House is among a growing number of shows on television known as “procedural shows,”—that is, shows that employ the same basic structure for each episode, revolving more around plot than character. (Most of the crime shows on television today are also procedurals). House has gotten its formula down to a science, so much so that anyone who has watched the show more than about four times can tell you what’s going to happen at any given point in the episode: in the first scene, patient of the week gets sick; in the next scene, House initially refuses to treat, but then decides something is intriguing about the patient; then, the team tries several diagnoses, all of which turn out to be wrong; the patient develops new symptoms, and is usually near death by the 40-minute mark; the team tries a new medication, and the patient starts to get better—until he/she gets much worse again; then, finally, around the 52-minute mark, House has an epiphany, solves the case, and the patient gets better. (For someone who is supposed to be such a brilliant doctor, House sure has a way of waiting until every patient is on the brink of death before he saves them!)
House is the kind of show that sticks doggedly to its formula—until it doesn’t. And it’s when it doesn’t that it manages to go from being a decent show to a great one.
The end of this season showed Dr. House unraveling after one of his team members, Dr. Kutner, commits suicide. Since Kutner had always seemed like a reasonably happy guy, his suicide simply doesn’t make sense to the hyper-rational House, and he spends the rest of the season trying to justify it in his head. When he cannot, it begins to challenge his perceptions of who he is and the world around him—with dramatic consequences. House begins “seeing” his best friend’s dead girlfriend, Amber. By the final episode, House is willing to go to great lengths to get rid of the hallucinations—namely, give up the painkillers he’s been addicted to for years—only to discover that the visions may not be drug-fueled. Since I watched the show online, well after the regular season had ended, the final twist of the season had been spoiled for me long before I saw the episode. Still, that didn’t manage to diminish its emotional impact.

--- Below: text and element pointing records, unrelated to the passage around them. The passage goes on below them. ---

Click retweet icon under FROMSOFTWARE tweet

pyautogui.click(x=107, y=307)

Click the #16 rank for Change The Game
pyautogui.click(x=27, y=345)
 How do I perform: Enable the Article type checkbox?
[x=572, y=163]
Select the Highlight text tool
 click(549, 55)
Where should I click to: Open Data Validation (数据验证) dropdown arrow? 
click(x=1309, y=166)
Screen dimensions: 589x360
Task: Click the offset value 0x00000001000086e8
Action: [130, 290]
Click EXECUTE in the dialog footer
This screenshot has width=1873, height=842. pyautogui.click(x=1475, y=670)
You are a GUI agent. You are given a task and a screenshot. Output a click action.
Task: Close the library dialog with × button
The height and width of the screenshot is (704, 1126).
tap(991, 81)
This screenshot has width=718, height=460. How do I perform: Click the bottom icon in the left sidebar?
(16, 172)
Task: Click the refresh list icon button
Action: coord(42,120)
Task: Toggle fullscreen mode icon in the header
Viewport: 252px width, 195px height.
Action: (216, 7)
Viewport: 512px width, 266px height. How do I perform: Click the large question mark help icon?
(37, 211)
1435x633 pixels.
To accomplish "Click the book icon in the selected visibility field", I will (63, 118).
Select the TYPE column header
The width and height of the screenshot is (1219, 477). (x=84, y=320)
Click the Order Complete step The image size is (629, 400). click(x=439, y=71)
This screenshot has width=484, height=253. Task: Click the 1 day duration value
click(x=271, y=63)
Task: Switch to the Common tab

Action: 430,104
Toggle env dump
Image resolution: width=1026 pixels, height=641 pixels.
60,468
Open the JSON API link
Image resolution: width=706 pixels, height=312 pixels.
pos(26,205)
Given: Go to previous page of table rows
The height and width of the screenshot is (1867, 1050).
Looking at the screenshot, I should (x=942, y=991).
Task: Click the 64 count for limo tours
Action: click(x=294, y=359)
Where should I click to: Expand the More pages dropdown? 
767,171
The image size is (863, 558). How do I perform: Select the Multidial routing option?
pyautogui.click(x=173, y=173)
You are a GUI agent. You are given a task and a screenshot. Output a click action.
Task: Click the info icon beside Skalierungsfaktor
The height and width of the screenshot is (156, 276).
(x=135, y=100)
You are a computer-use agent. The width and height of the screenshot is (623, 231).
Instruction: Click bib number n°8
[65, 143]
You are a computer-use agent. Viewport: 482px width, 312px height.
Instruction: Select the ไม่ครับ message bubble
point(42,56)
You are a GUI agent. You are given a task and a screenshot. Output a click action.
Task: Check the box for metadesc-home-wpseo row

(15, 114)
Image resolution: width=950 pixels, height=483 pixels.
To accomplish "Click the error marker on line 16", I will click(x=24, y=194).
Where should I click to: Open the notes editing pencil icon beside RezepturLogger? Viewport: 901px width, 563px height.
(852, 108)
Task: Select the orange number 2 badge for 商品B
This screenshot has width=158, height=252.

That said, you have to wade through a lot of average episodes of House to get through to transcendent ones, and the average episodes simply don’t feel as fresh as they did a few seasons ago. House’s new team—adulterous plastic surgeon Taub, Huntington’s-afflicted Thirteen (who lacked a real name until about midway through this season), and the now-departed Kutner—lacks personality. And the patient-of-the-week scenario is starting to get old, especially when you know House is always going to save the patient at the last possible minute. Old team members Cameron and Chase got significantly more screen time this season than last, but they’ve still been relegated to background roles compared to the milquetoast new team.
Hugh Laurie is still awesome as House, and I love the dynamic he has with his boss, Lisa Cuddy, and his best (and only) friend, James Wilson. And the show can still manage to crank out a really amazing episode once or twice a season. But for me, that’s no longer enough to make House appointment viewing for me. When I realize that, because of this, I nearly missed this year’s mind-blowing finale, it makes me a little sad. But for better or worse, I can only devote so many hours to watching television, and House simply does not make my regular cut anymore.
I’m sorry, Hugh Laurie. But we can always be friends.